EXTRACTED TEXT -
════════════════════
Smart Transformations: The Evolution of Choice Principles
Abstract
Evolutionary game theory classically investigates which behavioral patterns are evolutionarily successful in a single game. More recently, a number of contributions have studied the evolution of preferences instead: which subjective conceptualizations of a game’s payoffs give rise to evolutionarily successful behavior in a single game. Here, we want to extend this existing approach even further by asking: which general patterns of subjective conceptualizations of payoff functions are evolutionarily successful across a class of games. In other words, we will look at evolutionary competition of payoff transformations in “metagames”, obtained from averaging over payoffs of single games. Focusing for a start on the class of symmetric games, we show that regret minimization can outperform payoff maximization if agents resort to a security strategy in case of radical uncertainty.
Keywords: evolution of preferences, evolutionary game theory, rationality norms, ecological rationality, metagames, evolutionary dynamics
1 Preamble
This is what I aim at, because the point of philosophy is to start with something so simple as not to seem worth stating, and to end with something so paradoxical that no one will believe it. [Russ18]
In the epistemic literature, there are two major and alternative, sometimes competing, trends in formalizing belief: a probabilistic approach, and a nonprobabilistic approach. As the names suggest, the probabilistic approach uses probabilities in order to model agents’ beliefs, whereas the nonprobabilistic approach relies on more qualitative structures (see for example [baltsme08]).
Through this abstract we will assume that probabilistic and nonprobabilistic beliefs are just two different and compatible forms of belief. In other words, we assume that agents may have probabilistic beliefs in some circumstances and nonprobabilistic beliefs in others. More specifically, by probabilistic belief we mean in general that the belief of an agent is expressed by a probability distribution, while by nonprobabilistic belief in this abstract we mean that the belief is not representable by a single specific probability distribution. Appealing to reasons of selfevidence and introspection, we hope this sounds an uncontroversial assumption, “so simple as not to seem worth stating”. Or, at least, we hope the reader will agree that it is much less controversial than assuming that agents have either only probabilistic beliefs or only nonprobabilistic beliefs.
════════════════════
SOURCE DATA -
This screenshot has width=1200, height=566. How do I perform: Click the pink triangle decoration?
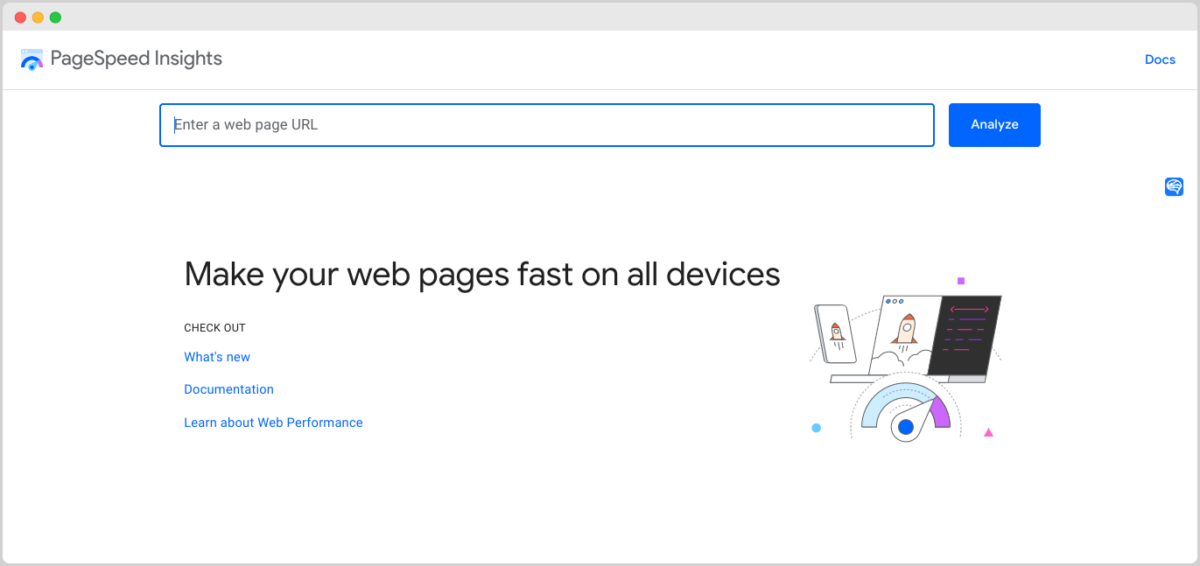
════════════════════
TASKS FOR THIS EXERCISE -
1 – In the paper on the evolution of choice principles, what is shown to be able to outperform payoff maximization when agents resort to a security strategy in case of radical uncertainty?
2 – Reproduce the portion of the paper on the evolution of choice principles starting at "Keywords: evolution of" and ending at "for example [baltsme08]).".
3 – Carry on the paper on the evolution of choice principles, picking up after its final sentence.

ANSWER SECTION -
1 – Regret minimization.

2 –
Keywords: evolution of preferences, evolutionary game theory, rationality norms, ecological rationality, metagames, evolutionary dynamics
1 Preamble
This is what I aim at, because the point of philosophy is to start with something so simple as not to seem worth stating, and to end with something so paradoxical that no one will believe it. [Russ18]
In the epistemic literature, there are two major and alternative, sometimes competing, trends in formalizing belief: a probabilistic approach, and a nonprobabilistic approach. As the names suggest, the probabilistic approach uses probabilities in order to model agents’ beliefs, whereas the nonprobabilistic approach relies on more qualitative structures (see for example [baltsme08]).

3 –
2 Intro
Evolutionary game theory classically investigates which behavioral patterns, when competing against each other, are evolutionarily stable in a single game. More recently, a number of contributions have studied the evolution of preferences instead: which subjective conceptualizations of a game’s payoff function give rise to evolutionarily successful behavior in a single game ([algweib13], [DekElyYlan07], [heifshanspieg07], [OkVega01], [RobSam11], [Sam01]). This literature is grounded on the so called indirect evolutionary approach. While the classical evolutionary approach is aimed at studying whether a certain strategy in a given game is evolutionarily stable and robust, the indirect evolutionary approach allows to investigate whether certain preferences are evolutionarily successful or not. Yet it was argued that
The indirect evolutionary approach with unobservable preferences gives us an alternative description of the evolutionary process, one that is perhaps less reminiscent of biological determinism, but leads to no new results. [RobSam11]
In this work we adopt a standpoint close to the one taken in evolution of preferences, but we want to extend this existing approach even further by asking: which general patterns of subjective conceptualizations of payoff functions are evolutionarily successful across a class of games. In other words, we will look at evolutionary competition of general payoff transformations in metagames, obtained from averaging over payoffs obtained from single games. Focusing for a start on the class of symmetric games, we show that regret minimization can outperform payoff maximization if agents resort to a security strategy in case of radical uncertainty. I.e., payoff maximization turns out to be evolutionarily unstable under simple epistemic assumptions.
3 Evolution of preferences
The standard model for studying the evolution of preferences (in particular, we are referring to [DekElyYlan07]) is built on a symmetric twoplayer normalform game with finite action set and payoff function . This is usually called the fitness game since evolutionary selection is driven by payoff function . Players in the population represent subjective preferences, or subjective utility functions, that can diverge from the objective fitness given by . A subjective preference is a function , and the set of subjective preferences is . Each player chooses the action that maximizes her subjective preference, but receives the objective payoff defined by . Hence, player ’s action choice is determined by , but ’s evolutionary fitness is deterimined by .
Different authors enrich this basic picture with various features (e.g., observability [DekElyYlan07], assortative matching [algweib13], etc.) and study the resulting effects in the dynamics. We do not argue against any of these approaches here, but adopt a different one. Firstly, we add a metagame perspective by studying evolution of preferences across a class of games. Secondly, we pay attention to the epistemic situations of the agents and include the possibility that agents play a security strategy in case of radical uncertainty.
4 The model
Instead of one fitness game , we consider a class of fitness games. Here, we take to be the class of symmetric games. We are interested in the evolutionary competition of player types , conceived of as a pair of a subjective preference type and an epistemic type . Let denote the set of player types. We will enlarge on each component in turn in the following. We take a player type to specify action choices in each and thus think of a player type as a choice principle. This allows us to study the evolutionary competition between different subjective ways of representing a game’s utilities and different ways of using behavioral beliefs about the coplayer. To keep matters manageable, we restrict our attention to a selected subset of conceptually relevant player types, comparing players of four different and theoretically significant subjective preference types.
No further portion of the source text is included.